The House of Lords last night approved the High Speed Two (HS2) extension from Birmingham to Crewe before parliament was suspended for five weeks.
The controversial railway, which will link London to the north in stages, is currently subject to an independent review chaired by former HS2 chair Douglas Oakervee and critic Lord Berkeley, which could see the entire scheme scrapped.
Last week transport secretary Grant Shapps confirmed to MPs that HS2 could cost around £88bn, more than £30bn more than its official price tag of £56bn.
The first phase of HS2, which will link London to Birmingham, was due to finish in 2026 but is now could open between 2028 and 2031, while the second phase, from Birmingham to Manchester and Leeds, has also been delayed.
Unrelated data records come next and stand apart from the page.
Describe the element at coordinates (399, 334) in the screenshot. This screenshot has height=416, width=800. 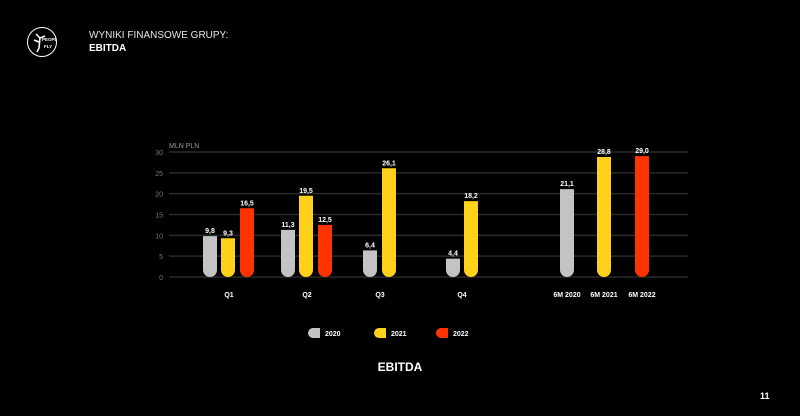
I see `legend-label: 2021` at that location.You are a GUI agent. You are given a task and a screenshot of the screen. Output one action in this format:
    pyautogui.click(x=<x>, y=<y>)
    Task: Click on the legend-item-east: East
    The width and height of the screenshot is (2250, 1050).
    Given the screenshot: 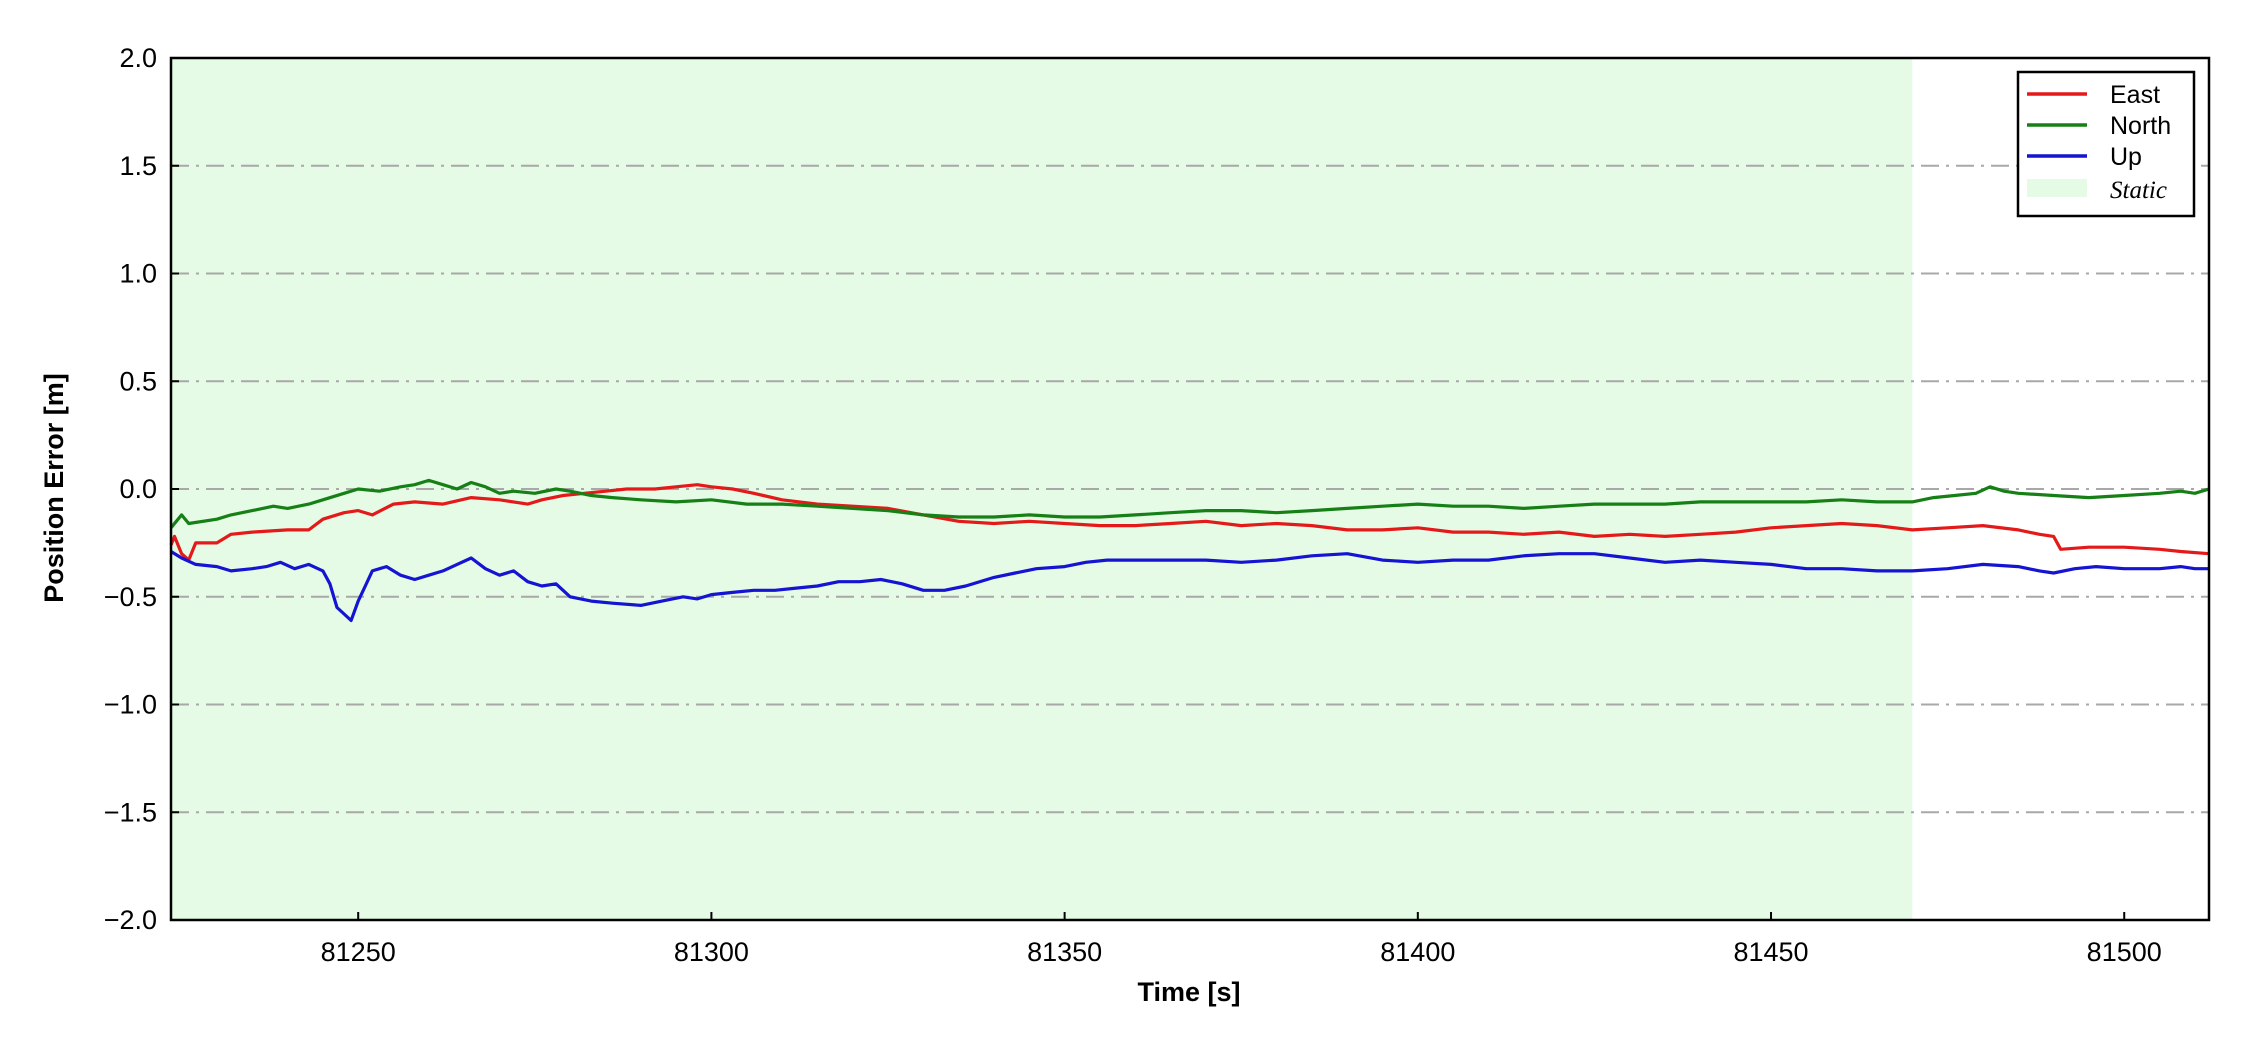 What is the action you would take?
    pyautogui.click(x=2094, y=95)
     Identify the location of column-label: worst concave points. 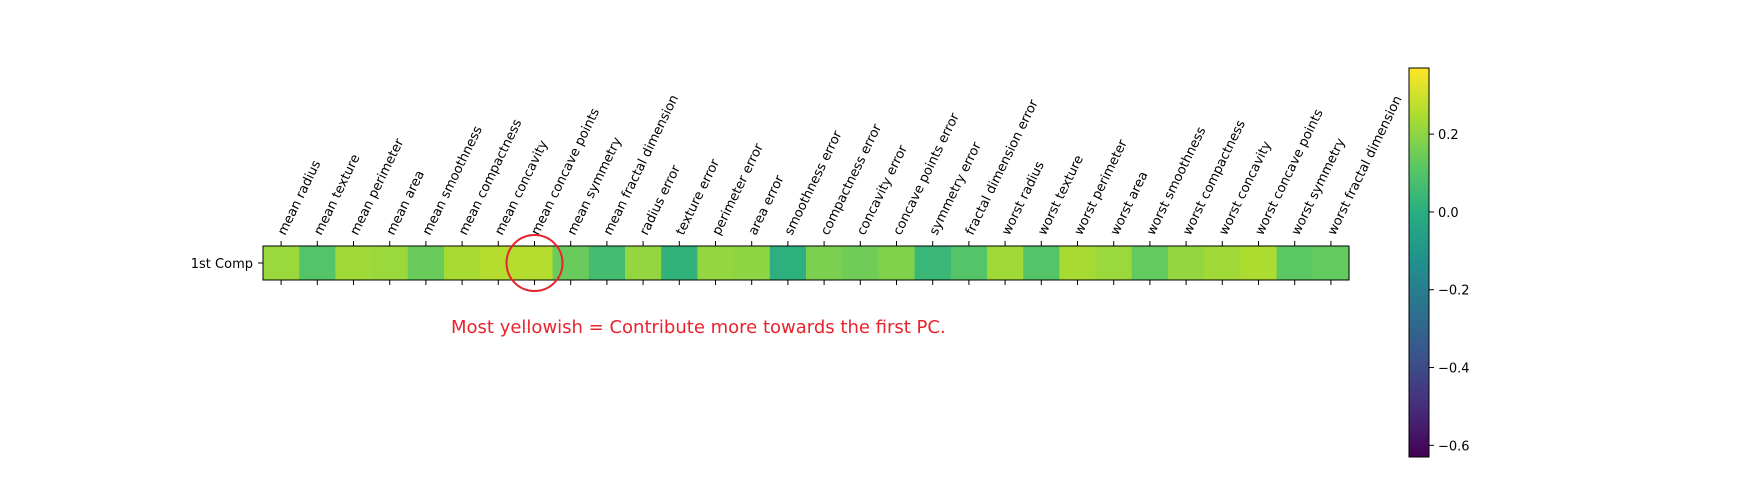
(1290, 172).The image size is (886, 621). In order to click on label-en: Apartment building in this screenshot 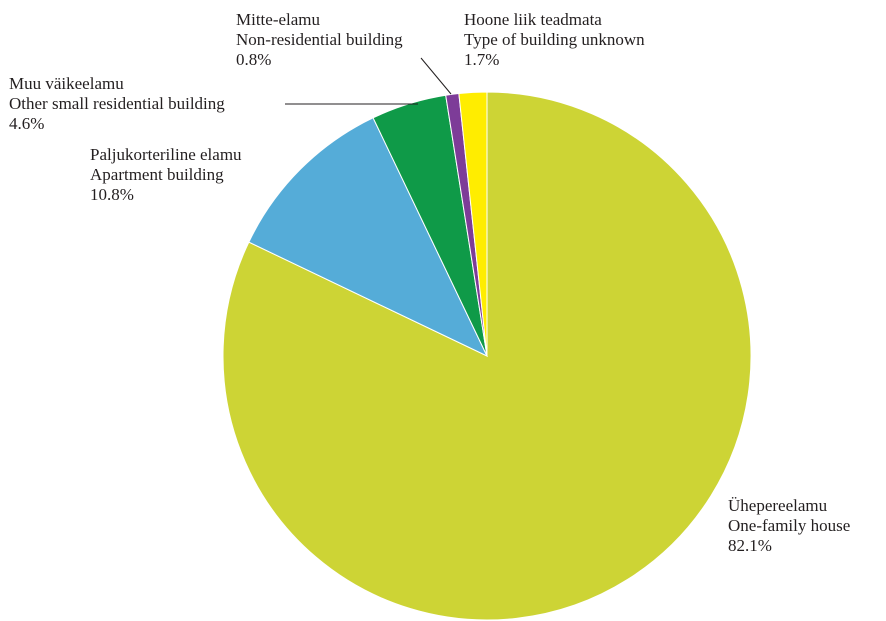, I will do `click(157, 174)`.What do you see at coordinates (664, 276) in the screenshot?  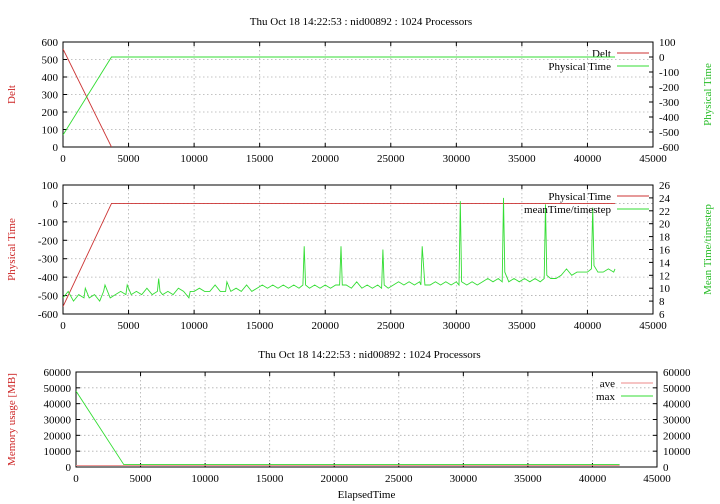 I see `y2-tick-label: 12` at bounding box center [664, 276].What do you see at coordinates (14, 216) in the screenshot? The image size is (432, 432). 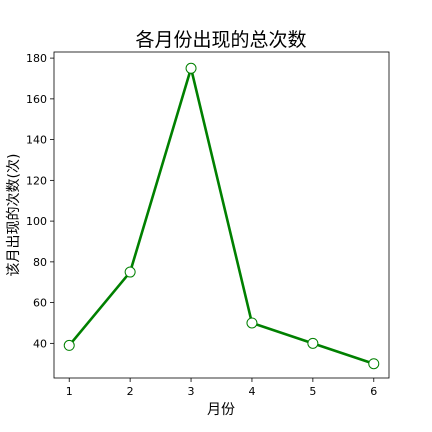 I see `y-axis-label: 该月出现的次数(次)` at bounding box center [14, 216]. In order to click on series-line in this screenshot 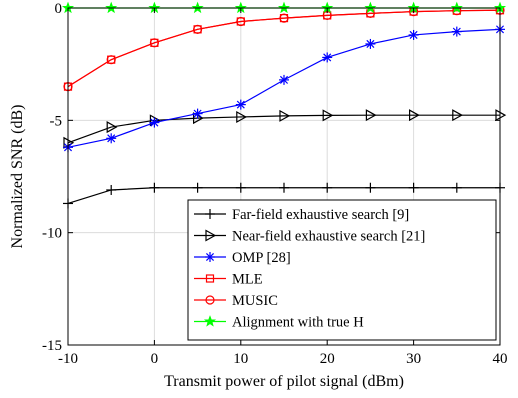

That stage was due to open between 2032 and 2033, but has been pushed back to open between 2035 and 2040.
The HS2 bill for the Birmingham to Crewe route was approved at second reading, with the Lords also agreeing to a carry-over motion to continue to debate once parliament resumes on 14 October. The bill will then reach committee stage, where members will be able to scrutinise the bill more fully.
There were dramatic scenes in Westminster last night after parliament was officially prorogued, or shut down, for five weeks until 14 October.
The move, announced by Boris Johnson last month, has sparked controversy due to the length of the prorogation and its timing ahead of the Brexit deadline of 31 October.